ПИСЬМЕННОЕ ЗАДАНИЕ — Преобразуйте все строки записей в таблицу Markdown со столбцами «Номер» и «Строка». Пустые строки не включайте.

ЗАПИСИ ДАННЫХ —
-=-=-=-=-
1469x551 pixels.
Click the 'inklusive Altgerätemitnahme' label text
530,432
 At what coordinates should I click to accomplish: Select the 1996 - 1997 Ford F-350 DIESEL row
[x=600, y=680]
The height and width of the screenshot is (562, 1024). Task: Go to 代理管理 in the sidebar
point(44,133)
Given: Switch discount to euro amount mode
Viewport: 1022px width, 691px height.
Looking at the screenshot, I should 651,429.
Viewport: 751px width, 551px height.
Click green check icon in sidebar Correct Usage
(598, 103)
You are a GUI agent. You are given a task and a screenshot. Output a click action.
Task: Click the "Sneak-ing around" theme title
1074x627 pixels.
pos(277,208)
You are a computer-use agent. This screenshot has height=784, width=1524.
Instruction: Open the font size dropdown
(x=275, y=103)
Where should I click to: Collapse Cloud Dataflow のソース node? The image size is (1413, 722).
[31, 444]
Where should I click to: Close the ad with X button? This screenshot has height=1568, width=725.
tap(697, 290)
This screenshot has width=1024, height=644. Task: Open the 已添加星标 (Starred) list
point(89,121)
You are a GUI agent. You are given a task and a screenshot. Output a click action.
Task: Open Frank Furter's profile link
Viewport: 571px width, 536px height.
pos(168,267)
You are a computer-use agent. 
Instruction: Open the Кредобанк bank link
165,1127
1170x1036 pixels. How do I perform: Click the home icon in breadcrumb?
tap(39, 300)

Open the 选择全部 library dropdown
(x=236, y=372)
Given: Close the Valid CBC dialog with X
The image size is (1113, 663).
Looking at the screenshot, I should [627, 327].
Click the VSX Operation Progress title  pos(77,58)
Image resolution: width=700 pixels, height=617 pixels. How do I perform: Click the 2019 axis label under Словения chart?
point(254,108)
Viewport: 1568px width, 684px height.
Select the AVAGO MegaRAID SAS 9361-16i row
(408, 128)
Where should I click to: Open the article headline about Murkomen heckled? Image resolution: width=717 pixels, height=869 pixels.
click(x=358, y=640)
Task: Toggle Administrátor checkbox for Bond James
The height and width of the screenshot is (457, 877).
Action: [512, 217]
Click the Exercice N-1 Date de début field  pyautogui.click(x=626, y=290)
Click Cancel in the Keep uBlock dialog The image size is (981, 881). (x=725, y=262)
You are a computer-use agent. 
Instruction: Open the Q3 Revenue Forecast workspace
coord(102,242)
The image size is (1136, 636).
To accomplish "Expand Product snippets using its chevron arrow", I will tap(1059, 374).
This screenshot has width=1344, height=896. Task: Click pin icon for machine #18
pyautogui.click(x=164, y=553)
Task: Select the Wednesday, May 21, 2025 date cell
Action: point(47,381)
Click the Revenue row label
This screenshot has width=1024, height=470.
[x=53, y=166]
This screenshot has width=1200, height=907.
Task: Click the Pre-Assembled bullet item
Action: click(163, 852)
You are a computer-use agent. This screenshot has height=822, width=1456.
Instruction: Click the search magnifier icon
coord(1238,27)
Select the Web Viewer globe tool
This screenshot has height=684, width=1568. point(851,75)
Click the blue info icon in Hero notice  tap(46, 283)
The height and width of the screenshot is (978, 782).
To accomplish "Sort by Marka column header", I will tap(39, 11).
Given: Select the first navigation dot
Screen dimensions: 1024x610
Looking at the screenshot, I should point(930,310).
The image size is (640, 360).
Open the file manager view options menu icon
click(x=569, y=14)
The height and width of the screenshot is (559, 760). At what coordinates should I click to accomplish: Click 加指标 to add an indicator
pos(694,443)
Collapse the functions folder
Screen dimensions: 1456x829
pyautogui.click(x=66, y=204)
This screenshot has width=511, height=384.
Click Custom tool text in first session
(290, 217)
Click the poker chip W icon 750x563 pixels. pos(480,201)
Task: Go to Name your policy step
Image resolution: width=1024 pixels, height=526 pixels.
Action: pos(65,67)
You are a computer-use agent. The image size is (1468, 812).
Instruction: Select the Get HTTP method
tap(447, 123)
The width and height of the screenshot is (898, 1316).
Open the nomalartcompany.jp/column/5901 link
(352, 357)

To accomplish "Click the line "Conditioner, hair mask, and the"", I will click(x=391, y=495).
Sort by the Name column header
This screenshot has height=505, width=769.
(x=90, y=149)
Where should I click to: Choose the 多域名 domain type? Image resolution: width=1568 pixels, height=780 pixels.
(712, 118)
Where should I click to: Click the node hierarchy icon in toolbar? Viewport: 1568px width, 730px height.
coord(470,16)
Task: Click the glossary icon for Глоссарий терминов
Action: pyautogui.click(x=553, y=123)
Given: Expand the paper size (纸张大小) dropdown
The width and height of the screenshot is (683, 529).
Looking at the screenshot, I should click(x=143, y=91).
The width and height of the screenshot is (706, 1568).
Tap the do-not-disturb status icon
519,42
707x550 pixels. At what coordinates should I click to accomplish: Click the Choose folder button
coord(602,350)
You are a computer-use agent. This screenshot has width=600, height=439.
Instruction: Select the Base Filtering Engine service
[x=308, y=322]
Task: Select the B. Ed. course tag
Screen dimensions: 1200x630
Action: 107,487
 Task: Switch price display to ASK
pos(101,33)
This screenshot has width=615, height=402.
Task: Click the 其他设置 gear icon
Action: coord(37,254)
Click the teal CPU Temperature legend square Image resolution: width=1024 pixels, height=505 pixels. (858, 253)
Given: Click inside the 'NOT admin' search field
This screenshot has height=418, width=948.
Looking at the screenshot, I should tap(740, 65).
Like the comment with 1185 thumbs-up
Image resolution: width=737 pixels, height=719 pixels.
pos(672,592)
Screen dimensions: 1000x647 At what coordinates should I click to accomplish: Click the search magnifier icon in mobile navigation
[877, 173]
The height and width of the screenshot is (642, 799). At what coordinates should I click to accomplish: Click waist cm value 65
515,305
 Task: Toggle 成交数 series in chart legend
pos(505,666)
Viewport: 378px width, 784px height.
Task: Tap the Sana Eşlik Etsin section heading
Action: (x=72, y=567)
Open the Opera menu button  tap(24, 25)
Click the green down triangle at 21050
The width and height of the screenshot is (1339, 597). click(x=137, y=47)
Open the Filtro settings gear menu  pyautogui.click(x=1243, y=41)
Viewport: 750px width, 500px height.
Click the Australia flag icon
-=-=-=-=-
ПОЛНЫЙ ОТВЕТ —
| Номер | Строка |
|---|---|
| 1 | 1469x551 pixels. |
| 2 | Click the 'inklusive Altgerätemitnahme' label text |
| 3 | 530,432 |
| 4 |  At what coordinates should I click to accomplish: Select the 1996 - 1997 Ford F-350 DIESEL row |
| 5 | [x=600, y=680] |
| 6 | The height and width of the screenshot is (562, 1024). Task: Go to 代理管理 in the sidebar |
| 7 | point(44,133) |
| 8 | Given: Switch discount to euro amount mode |
| 9 | Viewport: 1022px width, 691px height. |
| 10 | Looking at the screenshot, I should 651,429. |
| 11 | Viewport: 751px width, 551px height. |
| 12 | Click green check icon in sidebar Correct Usage |
| 13 | (598, 103) |
| 14 | You are a GUI agent. You are given a task and a screenshot. Output a click action. |
| 15 | Task: Click the "Sneak-ing around" theme title |
| 16 | 1074x627 pixels. |
| 17 | pos(277,208) |
| 18 | You are a computer-use agent. This screenshot has height=784, width=1524. |
| 19 | Instruction: Open the font size dropdown |
| 20 | (x=275, y=103) |
| 21 | Where should I click to: Collapse Cloud Dataflow のソース node? The image size is (1413, 722). |
| 22 | [31, 444] |
| 23 | Where should I click to: Close the ad with X button? This screenshot has height=1568, width=725. |
| 24 | tap(697, 290) |
| 25 | This screenshot has width=1024, height=644. Task: Open the 已添加星标 (Starred) list |
| 26 | point(89,121) |
| 27 | You are a GUI agent. You are given a task and a screenshot. Output a click action. |
| 28 | Task: Open Frank Furter's profile link |
| 29 | Viewport: 571px width, 536px height. |
| 30 | pos(168,267) |
| 31 | You are a computer-use agent.  |
| 32 | Instruction: Open the Кредобанк bank link |
| 33 | 165,1127 |
| 34 | 1170x1036 pixels. How do I perform: Click the home icon in breadcrumb? |
| 35 | tap(39, 300) |
| 36 | Open the 选择全部 library dropdown |
| 37 | (x=236, y=372) |
| 38 | Given: Close the Valid CBC dialog with X |
| 39 | The image size is (1113, 663). |
| 40 | Looking at the screenshot, I should [627, 327]. |
| 41 | Click the VSX Operation Progress title  pos(77,58) |
| 42 | Image resolution: width=700 pixels, height=617 pixels. How do I perform: Click the 2019 axis label under Словения chart? |
| 43 | point(254,108) |
| 44 | Viewport: 1568px width, 684px height. |
| 45 | Select the AVAGO MegaRAID SAS 9361-16i row |
| 46 | (408, 128) |
| 47 | Where should I click to: Open the article headline about Murkomen heckled? Image resolution: width=717 pixels, height=869 pixels. |
| 48 | click(x=358, y=640) |
| 49 | Task: Toggle Administrátor checkbox for Bond James |
| 50 | The height and width of the screenshot is (457, 877). |
| 51 | Action: [512, 217] |
| 52 | Click the Exercice N-1 Date de début field  pyautogui.click(x=626, y=290) |
| 53 | Click Cancel in the Keep uBlock dialog The image size is (981, 881). (x=725, y=262) |
| 54 | You are a computer-use agent.  |
| 55 | Instruction: Open the Q3 Revenue Forecast workspace |
| 56 | coord(102,242) |
| 57 | The image size is (1136, 636). |
| 58 | To accomplish "Expand Product snippets using its chevron arrow", I will tap(1059, 374). |
| 59 | This screenshot has width=1344, height=896. Task: Click pin icon for machine #18 |
| 60 | pyautogui.click(x=164, y=553) |
| 61 | Task: Select the Wednesday, May 21, 2025 date cell |
| 62 | Action: point(47,381) |
| 63 | Click the Revenue row label |
| 64 | This screenshot has width=1024, height=470. |
| 65 | [x=53, y=166] |
| 66 | This screenshot has width=1200, height=907. |
| 67 | Task: Click the Pre-Assembled bullet item |
| 68 | Action: click(163, 852) |
| 69 | You are a computer-use agent. This screenshot has height=822, width=1456. |
| 70 | Instruction: Click the search magnifier icon |
| 71 | coord(1238,27) |
| 72 | Select the Web Viewer globe tool |
| 73 | This screenshot has height=684, width=1568. point(851,75) |
| 74 | Click the blue info icon in Hero notice  tap(46, 283) |
| 75 | The height and width of the screenshot is (978, 782). |
| 76 | To accomplish "Sort by Marka column header", I will tap(39, 11). |
| 77 | Given: Select the first navigation dot |
| 78 | Screen dimensions: 1024x610 |
| 79 | Looking at the screenshot, I should point(930,310). |
| 80 | The image size is (640, 360). |
| 81 | Open the file manager view options menu icon |
| 82 | click(x=569, y=14) |
| 83 | The height and width of the screenshot is (559, 760). At what coordinates should I click to accomplish: Click 加指标 to add an indicator |
| 84 | pos(694,443) |
| 85 | Collapse the functions folder |
| 86 | Screen dimensions: 1456x829 |
| 87 | pyautogui.click(x=66, y=204) |
| 88 | This screenshot has width=511, height=384. |
| 89 | Click Custom tool text in first session |
| 90 | (290, 217) |
| 91 | Click the poker chip W icon 750x563 pixels. pos(480,201) |
| 92 | Task: Go to Name your policy step |
| 93 | Image resolution: width=1024 pixels, height=526 pixels. |
| 94 | Action: pos(65,67) |
| 95 | You are a computer-use agent. The image size is (1468, 812). |
| 96 | Instruction: Select the Get HTTP method |
| 97 | tap(447, 123) |
| 98 | The width and height of the screenshot is (898, 1316). |
| 99 | Open the nomalartcompany.jp/column/5901 link |
| 100 | (352, 357) |
| 101 | To accomplish "Click the line "Conditioner, hair mask, and the"", I will click(x=391, y=495). |
| 102 | Sort by the Name column header |
| 103 | This screenshot has height=505, width=769. |
| 104 | (x=90, y=149) |
| 105 | Where should I click to: Choose the 多域名 domain type? Image resolution: width=1568 pixels, height=780 pixels. |
| 106 | (712, 118) |
| 107 | Where should I click to: Click the node hierarchy icon in toolbar? Viewport: 1568px width, 730px height. |
| 108 | coord(470,16) |
| 109 | Task: Click the glossary icon for Глоссарий терминов |
| 110 | Action: pyautogui.click(x=553, y=123) |
| 111 | Given: Expand the paper size (纸张大小) dropdown |
| 112 | The width and height of the screenshot is (683, 529). |
| 113 | Looking at the screenshot, I should click(x=143, y=91). |
| 114 | The width and height of the screenshot is (706, 1568). |
| 115 | Tap the do-not-disturb status icon |
| 116 | 519,42 |
| 117 | 707x550 pixels. At what coordinates should I click to accomplish: Click the Choose folder button |
| 118 | coord(602,350) |
| 119 | You are a computer-use agent. This screenshot has width=600, height=439. |
| 120 | Instruction: Select the Base Filtering Engine service |
| 121 | [x=308, y=322] |
| 122 | Task: Select the B. Ed. course tag |
| 123 | Screen dimensions: 1200x630 |
| 124 | Action: 107,487 |
| 125 |  Task: Switch price display to ASK |
| 126 | pos(101,33) |
| 127 | This screenshot has width=615, height=402. |
| 128 | Task: Click the 其他设置 gear icon |
| 129 | Action: coord(37,254) |
| 130 | Click the teal CPU Temperature legend square Image resolution: width=1024 pixels, height=505 pixels. (858, 253) |
| 131 | Given: Click inside the 'NOT admin' search field |
| 132 | This screenshot has height=418, width=948. |
| 133 | Looking at the screenshot, I should tap(740, 65). |
| 134 | Like the comment with 1185 thumbs-up |
| 135 | Image resolution: width=737 pixels, height=719 pixels. |
| 136 | pos(672,592) |
| 137 | Screen dimensions: 1000x647 At what coordinates should I click to accomplish: Click the search magnifier icon in mobile navigation |
| 138 | [877, 173] |
| 139 | The height and width of the screenshot is (642, 799). At what coordinates should I click to accomplish: Click waist cm value 65 |
| 140 | 515,305 |
| 141 |  Task: Toggle 成交数 series in chart legend |
| 142 | pos(505,666) |
| 143 | Viewport: 378px width, 784px height. |
| 144 | Task: Tap the Sana Eşlik Etsin section heading |
| 145 | Action: (x=72, y=567) |
| 146 | Open the Opera menu button  tap(24, 25) |
| 147 | Click the green down triangle at 21050 |
| 148 | The width and height of the screenshot is (1339, 597). click(x=137, y=47) |
| 149 | Open the Filtro settings gear menu  pyautogui.click(x=1243, y=41) |
| 150 | Viewport: 750px width, 500px height. |
| 151 | Click the Australia flag icon |